On each of the two 6125 switches we establish a trunk facing the core Cisco switches. In our example we decided to use rstp for spanning tree. We use CDP instead of LLDP for our external facing interfaces.
 stp mode rstp
 stp global enable
#
interface Bridge-Aggregation1
 port link-type trunk
 port trunk permit vlan all
 link-aggregation mode dynamic


Interfaces on switch 1:
interface Ten-GigabitEthernet1/1/5
 port link-mode bridge
 description Trunk 6500
 port link-type trunk
 port trunk permit vlan all
 lldp compliance admin-status cdp txrx
 port link-aggregation group 1
#
interface Ten-GigabitEthernet1/1/6
 port link-mode bridge
 description Trunk 6500
 port link-type trunk
 port trunk permit vlan all
 lldp compliance admin-status cdp txrx
 port link-aggregation group 1
Interfaces on switch 2:
interface Ten-GigabitEthernet2/1/5
 port link-mode bridge
 description Trunk 6500
 port link-type trunk
 port trunk permit vlan all
 lldp compliance admin-status cdp txrx
 port link-aggregation group 1
#
interface Ten-GigabitEthernet2/1/6
 port link-mode bridge
 description Trunk 6500
 port link-type trunk
 port trunk permit vlan all
 lldp compliance admin-status cdp txrx
 port link-aggregation group 1
#

3. Interfaces facing ESXi hosts

Each of the ESXi hosts have a config for each of it's nics, one on each switch. Flow control is enabled by default on all ESXi nics so we also enable it on the switch.
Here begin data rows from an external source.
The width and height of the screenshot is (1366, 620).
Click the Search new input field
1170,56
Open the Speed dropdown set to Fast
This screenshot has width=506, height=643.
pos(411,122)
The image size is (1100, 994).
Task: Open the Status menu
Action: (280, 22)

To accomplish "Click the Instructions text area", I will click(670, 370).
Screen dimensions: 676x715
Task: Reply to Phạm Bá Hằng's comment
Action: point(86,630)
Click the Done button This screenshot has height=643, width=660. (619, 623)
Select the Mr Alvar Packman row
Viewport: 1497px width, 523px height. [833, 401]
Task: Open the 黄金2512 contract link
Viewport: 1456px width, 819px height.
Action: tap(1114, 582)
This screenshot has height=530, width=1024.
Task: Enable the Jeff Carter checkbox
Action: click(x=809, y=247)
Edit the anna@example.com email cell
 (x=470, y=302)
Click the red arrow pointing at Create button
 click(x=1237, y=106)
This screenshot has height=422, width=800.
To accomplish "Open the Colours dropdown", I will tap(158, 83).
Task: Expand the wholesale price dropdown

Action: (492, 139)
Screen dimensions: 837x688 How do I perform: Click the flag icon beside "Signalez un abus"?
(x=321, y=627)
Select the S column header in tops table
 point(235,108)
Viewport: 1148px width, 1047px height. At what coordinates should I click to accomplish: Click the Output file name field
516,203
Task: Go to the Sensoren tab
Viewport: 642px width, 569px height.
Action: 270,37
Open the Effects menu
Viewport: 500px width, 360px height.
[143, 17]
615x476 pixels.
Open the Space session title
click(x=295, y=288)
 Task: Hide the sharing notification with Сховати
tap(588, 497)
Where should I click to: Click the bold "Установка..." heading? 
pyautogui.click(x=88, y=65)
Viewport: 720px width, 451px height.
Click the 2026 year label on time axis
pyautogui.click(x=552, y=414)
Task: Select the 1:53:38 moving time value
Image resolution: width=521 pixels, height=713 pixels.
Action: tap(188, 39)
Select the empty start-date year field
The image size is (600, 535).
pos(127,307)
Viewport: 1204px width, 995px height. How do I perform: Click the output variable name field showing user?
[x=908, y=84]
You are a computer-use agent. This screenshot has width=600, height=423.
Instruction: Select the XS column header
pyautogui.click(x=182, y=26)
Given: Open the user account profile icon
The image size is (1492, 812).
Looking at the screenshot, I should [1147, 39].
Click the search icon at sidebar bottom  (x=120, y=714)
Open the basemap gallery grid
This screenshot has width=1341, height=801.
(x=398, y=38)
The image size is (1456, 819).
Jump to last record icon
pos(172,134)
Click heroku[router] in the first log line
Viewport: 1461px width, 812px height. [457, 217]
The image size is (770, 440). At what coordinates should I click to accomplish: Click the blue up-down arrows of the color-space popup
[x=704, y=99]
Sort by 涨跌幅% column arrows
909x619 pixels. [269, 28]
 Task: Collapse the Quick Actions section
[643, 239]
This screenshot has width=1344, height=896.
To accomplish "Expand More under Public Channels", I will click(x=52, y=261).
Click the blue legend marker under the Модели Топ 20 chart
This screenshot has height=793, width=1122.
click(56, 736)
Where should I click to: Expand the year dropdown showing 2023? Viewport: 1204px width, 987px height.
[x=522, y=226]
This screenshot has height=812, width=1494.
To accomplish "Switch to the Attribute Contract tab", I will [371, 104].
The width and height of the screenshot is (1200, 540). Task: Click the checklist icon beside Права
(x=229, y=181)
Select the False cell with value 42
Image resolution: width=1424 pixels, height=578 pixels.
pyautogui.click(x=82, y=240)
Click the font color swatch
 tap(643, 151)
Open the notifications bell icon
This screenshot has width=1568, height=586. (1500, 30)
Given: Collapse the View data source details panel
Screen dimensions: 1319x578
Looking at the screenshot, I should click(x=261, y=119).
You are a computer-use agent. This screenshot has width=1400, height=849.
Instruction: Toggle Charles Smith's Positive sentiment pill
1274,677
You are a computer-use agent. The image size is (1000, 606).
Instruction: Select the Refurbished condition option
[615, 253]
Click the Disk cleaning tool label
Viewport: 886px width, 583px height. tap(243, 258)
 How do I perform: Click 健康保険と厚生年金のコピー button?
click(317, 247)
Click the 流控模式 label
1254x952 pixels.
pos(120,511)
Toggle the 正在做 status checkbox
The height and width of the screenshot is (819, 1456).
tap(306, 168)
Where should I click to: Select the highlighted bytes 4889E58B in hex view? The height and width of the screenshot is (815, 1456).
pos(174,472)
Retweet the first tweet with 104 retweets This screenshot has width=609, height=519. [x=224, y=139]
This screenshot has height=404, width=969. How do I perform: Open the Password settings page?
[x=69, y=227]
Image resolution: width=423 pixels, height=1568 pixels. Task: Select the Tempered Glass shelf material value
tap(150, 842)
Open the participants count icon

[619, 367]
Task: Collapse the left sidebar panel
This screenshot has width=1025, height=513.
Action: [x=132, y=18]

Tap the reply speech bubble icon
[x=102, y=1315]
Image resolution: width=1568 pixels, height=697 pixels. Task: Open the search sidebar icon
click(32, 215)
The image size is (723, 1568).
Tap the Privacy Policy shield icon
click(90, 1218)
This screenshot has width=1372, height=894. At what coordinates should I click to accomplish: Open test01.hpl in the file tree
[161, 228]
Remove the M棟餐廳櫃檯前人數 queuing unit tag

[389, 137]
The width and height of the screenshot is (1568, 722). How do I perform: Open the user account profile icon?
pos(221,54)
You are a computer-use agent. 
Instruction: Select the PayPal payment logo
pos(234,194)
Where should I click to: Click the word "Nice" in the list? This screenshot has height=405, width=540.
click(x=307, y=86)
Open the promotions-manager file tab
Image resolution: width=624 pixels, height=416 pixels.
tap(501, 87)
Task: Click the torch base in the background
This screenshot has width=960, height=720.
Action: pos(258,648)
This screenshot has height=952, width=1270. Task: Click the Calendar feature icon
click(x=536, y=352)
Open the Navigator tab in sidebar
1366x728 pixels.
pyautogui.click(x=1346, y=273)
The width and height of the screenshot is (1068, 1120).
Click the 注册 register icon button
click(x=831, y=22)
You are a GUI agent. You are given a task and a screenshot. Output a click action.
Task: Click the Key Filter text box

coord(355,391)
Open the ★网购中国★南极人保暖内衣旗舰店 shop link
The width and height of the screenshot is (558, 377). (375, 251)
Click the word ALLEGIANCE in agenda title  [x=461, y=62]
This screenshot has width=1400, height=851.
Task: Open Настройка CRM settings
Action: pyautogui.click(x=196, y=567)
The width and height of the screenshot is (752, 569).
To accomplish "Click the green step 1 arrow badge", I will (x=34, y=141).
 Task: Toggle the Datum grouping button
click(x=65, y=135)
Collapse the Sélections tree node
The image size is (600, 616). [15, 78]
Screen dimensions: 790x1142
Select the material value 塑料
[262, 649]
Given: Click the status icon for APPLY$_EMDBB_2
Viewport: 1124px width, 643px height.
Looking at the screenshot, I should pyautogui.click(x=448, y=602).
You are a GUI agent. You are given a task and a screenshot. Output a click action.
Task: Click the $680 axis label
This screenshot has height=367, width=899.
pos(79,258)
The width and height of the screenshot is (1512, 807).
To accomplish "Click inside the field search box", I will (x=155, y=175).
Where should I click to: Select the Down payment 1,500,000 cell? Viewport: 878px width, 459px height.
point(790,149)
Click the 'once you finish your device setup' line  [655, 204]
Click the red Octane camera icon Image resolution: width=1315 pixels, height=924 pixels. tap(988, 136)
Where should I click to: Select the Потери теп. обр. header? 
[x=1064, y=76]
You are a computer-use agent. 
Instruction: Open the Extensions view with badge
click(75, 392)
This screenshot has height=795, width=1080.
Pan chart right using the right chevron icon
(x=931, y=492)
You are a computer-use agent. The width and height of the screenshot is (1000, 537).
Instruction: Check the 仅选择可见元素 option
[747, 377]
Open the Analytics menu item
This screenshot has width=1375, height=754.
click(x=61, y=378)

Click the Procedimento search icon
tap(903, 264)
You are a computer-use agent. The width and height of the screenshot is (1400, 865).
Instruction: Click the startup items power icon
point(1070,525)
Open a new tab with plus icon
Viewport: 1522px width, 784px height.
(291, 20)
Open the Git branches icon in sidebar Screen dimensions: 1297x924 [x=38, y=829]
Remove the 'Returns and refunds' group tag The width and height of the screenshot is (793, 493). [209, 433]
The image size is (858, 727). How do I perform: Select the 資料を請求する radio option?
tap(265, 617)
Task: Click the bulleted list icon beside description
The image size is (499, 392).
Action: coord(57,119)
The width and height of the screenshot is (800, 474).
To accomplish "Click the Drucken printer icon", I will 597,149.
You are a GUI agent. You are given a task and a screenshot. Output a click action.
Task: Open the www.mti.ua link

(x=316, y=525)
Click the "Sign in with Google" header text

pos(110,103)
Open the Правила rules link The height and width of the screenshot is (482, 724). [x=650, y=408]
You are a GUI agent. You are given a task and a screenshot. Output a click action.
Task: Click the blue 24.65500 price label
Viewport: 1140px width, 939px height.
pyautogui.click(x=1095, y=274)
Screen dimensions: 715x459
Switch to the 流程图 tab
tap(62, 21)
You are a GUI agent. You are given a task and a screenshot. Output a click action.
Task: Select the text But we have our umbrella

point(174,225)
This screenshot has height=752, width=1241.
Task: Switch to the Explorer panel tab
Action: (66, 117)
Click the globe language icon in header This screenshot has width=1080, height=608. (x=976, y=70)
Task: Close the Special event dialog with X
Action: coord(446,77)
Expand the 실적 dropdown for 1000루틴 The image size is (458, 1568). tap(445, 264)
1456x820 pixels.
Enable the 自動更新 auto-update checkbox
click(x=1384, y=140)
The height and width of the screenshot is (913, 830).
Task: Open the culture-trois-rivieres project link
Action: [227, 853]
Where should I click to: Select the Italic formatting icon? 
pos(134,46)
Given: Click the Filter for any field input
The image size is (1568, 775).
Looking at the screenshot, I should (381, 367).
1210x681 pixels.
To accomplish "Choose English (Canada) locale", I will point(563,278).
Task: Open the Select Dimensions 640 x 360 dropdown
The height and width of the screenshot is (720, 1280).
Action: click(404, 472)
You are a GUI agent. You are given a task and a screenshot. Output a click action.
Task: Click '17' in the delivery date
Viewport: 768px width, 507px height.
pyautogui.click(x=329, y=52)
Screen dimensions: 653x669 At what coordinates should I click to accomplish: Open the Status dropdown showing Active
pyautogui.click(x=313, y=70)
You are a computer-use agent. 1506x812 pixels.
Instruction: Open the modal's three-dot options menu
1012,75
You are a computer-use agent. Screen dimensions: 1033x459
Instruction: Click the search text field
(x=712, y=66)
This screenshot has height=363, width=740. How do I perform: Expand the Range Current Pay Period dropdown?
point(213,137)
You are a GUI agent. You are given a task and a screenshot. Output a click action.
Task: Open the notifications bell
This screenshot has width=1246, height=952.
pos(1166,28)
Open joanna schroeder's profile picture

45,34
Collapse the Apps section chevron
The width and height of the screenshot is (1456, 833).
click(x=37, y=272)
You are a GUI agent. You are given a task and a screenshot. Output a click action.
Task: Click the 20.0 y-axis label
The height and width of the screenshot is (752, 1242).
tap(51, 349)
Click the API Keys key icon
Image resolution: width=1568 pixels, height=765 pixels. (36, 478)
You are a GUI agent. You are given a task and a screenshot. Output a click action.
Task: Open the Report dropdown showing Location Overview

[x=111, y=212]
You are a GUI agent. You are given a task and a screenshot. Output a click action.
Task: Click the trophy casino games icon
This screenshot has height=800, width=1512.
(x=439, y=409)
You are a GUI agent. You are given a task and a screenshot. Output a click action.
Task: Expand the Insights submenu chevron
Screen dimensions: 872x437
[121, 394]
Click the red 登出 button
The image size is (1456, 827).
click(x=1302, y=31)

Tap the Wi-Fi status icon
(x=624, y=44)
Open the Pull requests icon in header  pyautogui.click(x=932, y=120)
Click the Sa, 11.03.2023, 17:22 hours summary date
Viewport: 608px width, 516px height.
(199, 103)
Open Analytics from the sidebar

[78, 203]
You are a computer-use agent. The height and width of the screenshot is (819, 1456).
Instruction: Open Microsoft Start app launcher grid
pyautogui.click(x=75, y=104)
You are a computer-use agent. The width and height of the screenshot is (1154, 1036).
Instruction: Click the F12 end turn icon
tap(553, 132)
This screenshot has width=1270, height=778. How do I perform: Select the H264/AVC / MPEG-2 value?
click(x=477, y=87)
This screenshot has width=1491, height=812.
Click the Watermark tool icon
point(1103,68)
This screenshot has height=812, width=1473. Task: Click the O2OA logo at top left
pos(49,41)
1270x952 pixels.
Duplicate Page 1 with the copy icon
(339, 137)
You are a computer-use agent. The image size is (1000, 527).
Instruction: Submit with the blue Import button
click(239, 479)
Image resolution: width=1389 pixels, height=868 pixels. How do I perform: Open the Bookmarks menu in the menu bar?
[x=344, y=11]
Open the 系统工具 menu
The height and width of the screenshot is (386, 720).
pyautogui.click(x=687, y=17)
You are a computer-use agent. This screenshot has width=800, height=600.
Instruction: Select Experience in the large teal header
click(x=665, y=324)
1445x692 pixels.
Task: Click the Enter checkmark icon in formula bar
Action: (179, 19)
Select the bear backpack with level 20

Since we are using LBT+NetIOC we are not using etherchannel / LACP on the ESXi ports (like most examples provided by HPe do).
interface Ten-GigabitEthernet1/0/1
 port link-mode bridge
 description xyz-esx-01
 port link-type trunk
 port trunk permit vlan all
 flow-control
 stp edged-port
 lldp compliance admin-status cdp txrx


interface Ten-GigabitEthernet2/0/1
 port link-mode bridge
 description xyz-esx-01
 port link-type trunk
 port trunk permit vlan all
 flow-control 
 stp edged-port
 lldp compliance admin-status cdp txrx
#

4. Management (clock, syslog, snmp,  ssh, ntp)


#
 clock timezone CET add 01:00:00
 clock summer-time CETDT 02:00:00 March last Sunday 03:00:00 October last Sunday 03:00:00
#
 info-center synchronous
 info-center logbuffer size 1024
 info-center loghost 10.20.30.40 port 20514
#
 snmp-agent
 snmp-agent local-engineid 800063A280BCEAFA031F8600000001
 snmp-agent community write privatecleartextpassword
 snmp-agent community read publiccleartextpassword
 snmp-agent sys-info version all
#
 ssh server enable
#
 ntp-service enable
 ntp-service unicast-server 1.2.3.4
#

Conclusion

Finding the right syntax that we needed to configure this switch was a bit challenging as many of the examples we found didn't work right out of the box since the command set is slightly different of different versions. After having overcome the initial obstruction we were able to configure the switch exactly as we needed.